Alexa Fluor 594 was added to the stimulant solution as an indicator. Images were taken with a 40x oil immersion lense (1.3 NA Plan-Neofluar objective lense) on a LSM 710 Laser Scanning Confocal Microscope (Carl Zeiss, Göttingen, Germany) and analyzed with ZEN 2010B SP1 Software (Zeiss, Thornwood, NY) and Adobe Photoshop (San Jose, CA).

Calcium Response Assay

The cells were placed in starvation conditions for 18 hours with DMEM medium before incubation with a final concentration of 5 µg/ml Fluo4 AM (Invitrogen, Inc.) for 30 min with or without pertussis toxin (PT) at indicated concentration. The cells were then washed with DMEM medium with or without PT three times at 10 min intervals. A final concentration of 100 ng/mL SDF1α mixed with fluorescent dye Alex 633 Images were added to the cells to induce a calcium response. Images were taken and analyzed as detailed in the Microscopy section above.

* * * *

Questions on the material:
1. According to the methods passage, how long were the cells kept in starvation conditions before the Fluo4 AM incubation?
2. Return the stretch of the methods passage starting with "The cells were placed" and going on through "Microscopy section above.", copied word for word.

Given data:
* * * *

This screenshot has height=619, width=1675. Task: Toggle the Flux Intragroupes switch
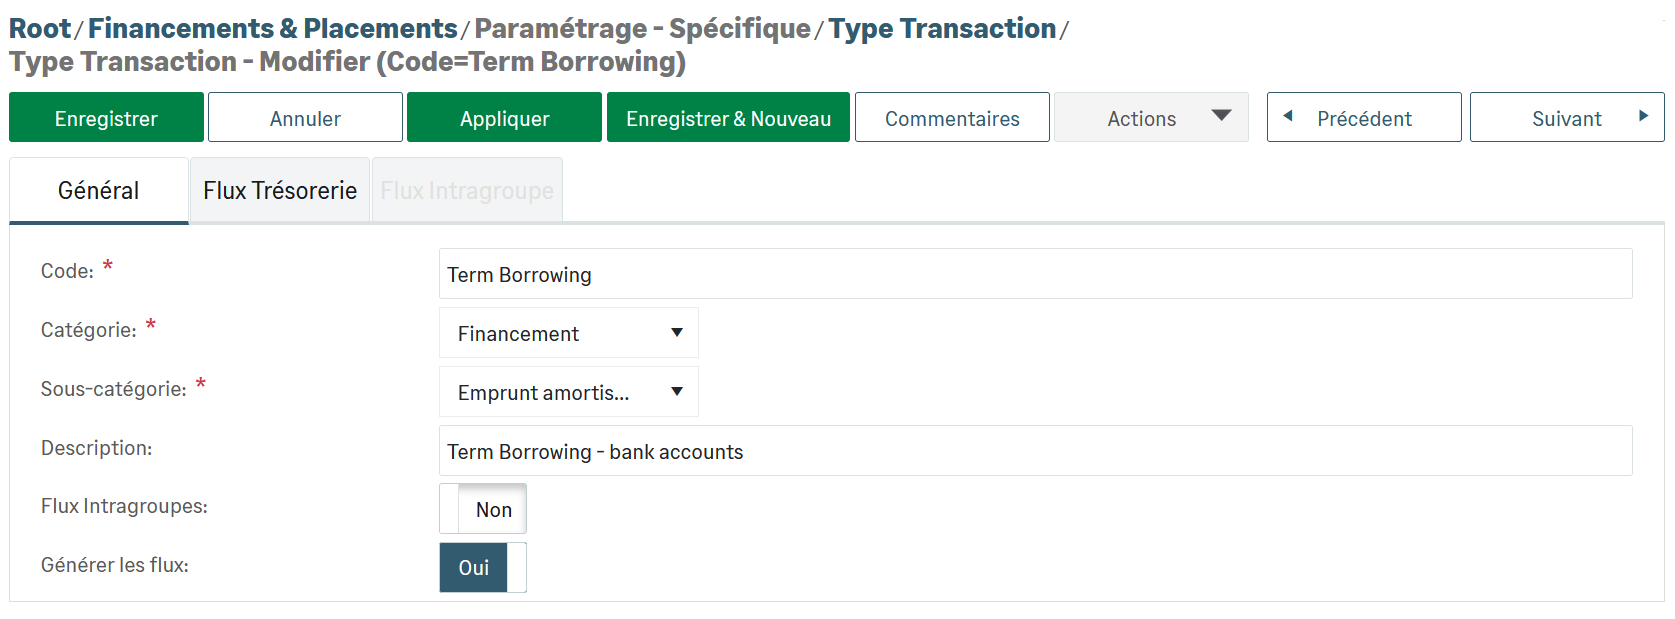point(483,509)
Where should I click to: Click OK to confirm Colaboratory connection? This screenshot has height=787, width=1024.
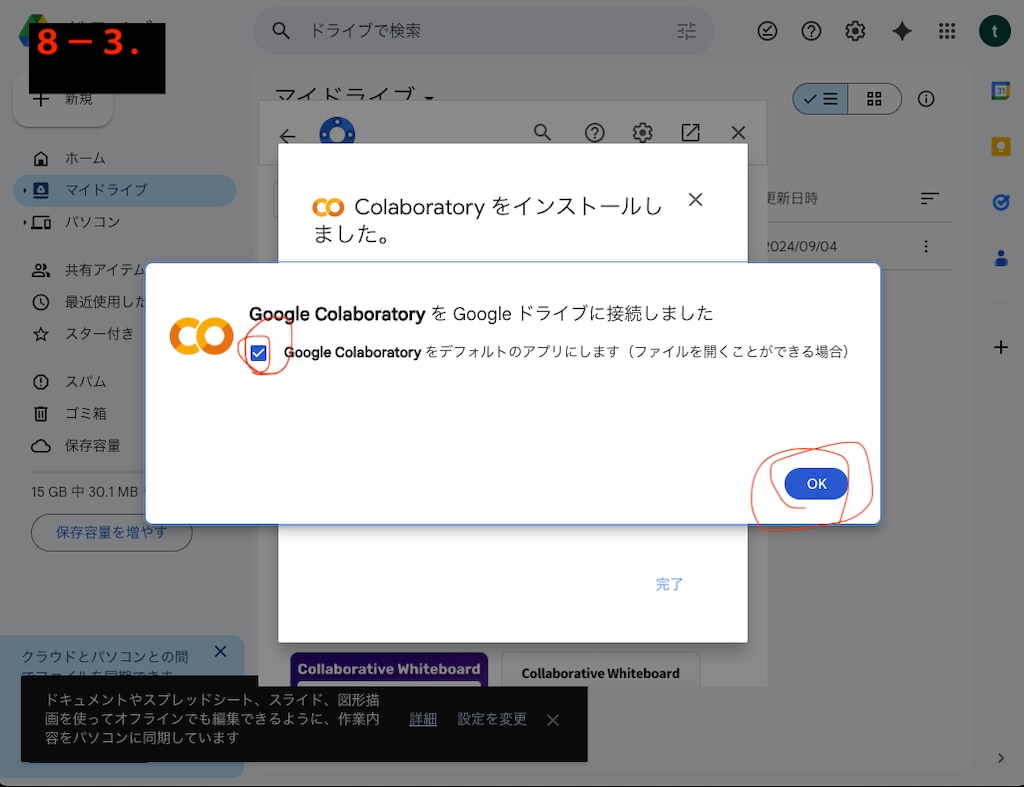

* * * *

Your written answers:
1. 18 hours, in DMEM medium.

2.
The cells were placed in starvation conditions for 18 hours with DMEM medium before incubation with a final concentration of 5 µg/ml Fluo4 AM (Invitrogen, Inc.) for 30 min with or without pertussis toxin (PT) at indicated concentration. The cells were then washed with DMEM medium with or without PT three times at 10 min intervals. A final concentration of 100 ng/mL SDF1α mixed with fluorescent dye Alex 633 Images were added to the cells to induce a calcium response. Images were taken and analyzed as detailed in the Microscopy section above.